Trudeau’s government banked on Bloc support to get its first two minority budgets passed and it relied on the New Democrats afterwards. Stephen Harper, when he had minorities between 2006 and 2011, also initially got backing from the Bloc before he got support from the Liberals (first through their votes, then through their mass abstentions).
Indeed, the last time a minority government presented a budget that got no support from at least one other major party (either explicitly or implicitly, as was the case with the Harper-era Liberal abstentions) was in 1979, when Joe Clark’s PC government fell.
It’s possible that the Liberals will drop their “take it or leave it” approach and be able to woo one other party over to their side for future budgets, but it’ll be a bigger ask to get one of the opposition parties to turn today’s ‘nay’ into tomorrow’s ‘yea’ then it would have been to keep them on board from the beginning.

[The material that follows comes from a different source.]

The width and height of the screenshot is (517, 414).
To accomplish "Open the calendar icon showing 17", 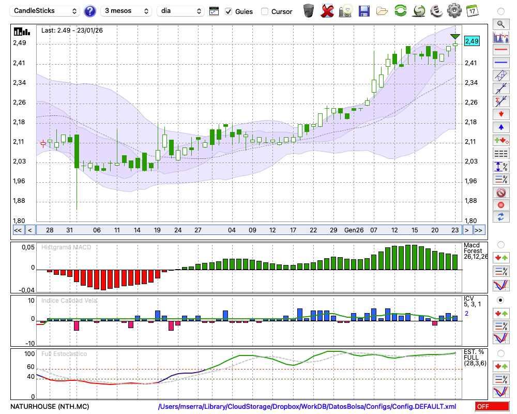I will click(472, 11).
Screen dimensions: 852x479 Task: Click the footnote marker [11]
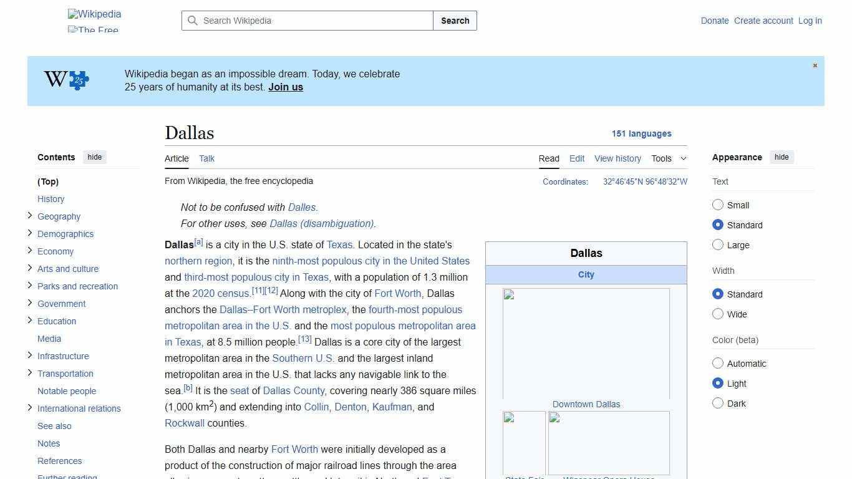pyautogui.click(x=258, y=289)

With a prime minister seemingly uninterested in watering down his wine and opposition parties unwilling to do more than the minimum required to avoid a Christmas election, this Parliament does not look built to last very long. Probably sooner rather than later, the bluffs will be called.

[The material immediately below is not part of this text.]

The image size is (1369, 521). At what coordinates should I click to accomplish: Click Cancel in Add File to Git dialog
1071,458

Now, to what is in this week’s instalment of the Weekly Writ:
News on how election spending compared between the Liberals and Conservatives. Plus, a new premier in Nunavut, a renewed premier in B.C. and some big drama within the Quebec Liberal Party.
Polls show trouble for Pierre Poilievre and a shrug for the NDP’s leadership contestants. Plus, Doug Ford keeps his lead.
Book Review: Times of Transformation: The 1921 Canadian General Election.
#EveryElectionProject: The first partisan election in Yukon’s history.
NEWS AND ANALYSIS
Liberals kept pace with Conservative ad-spending
Outspent by their rivals on television advertising, the Liberals nevertheless kept pace with the Conservatives in overall ad spending in the last campaign, putting more into online and radio ads than did their opponents.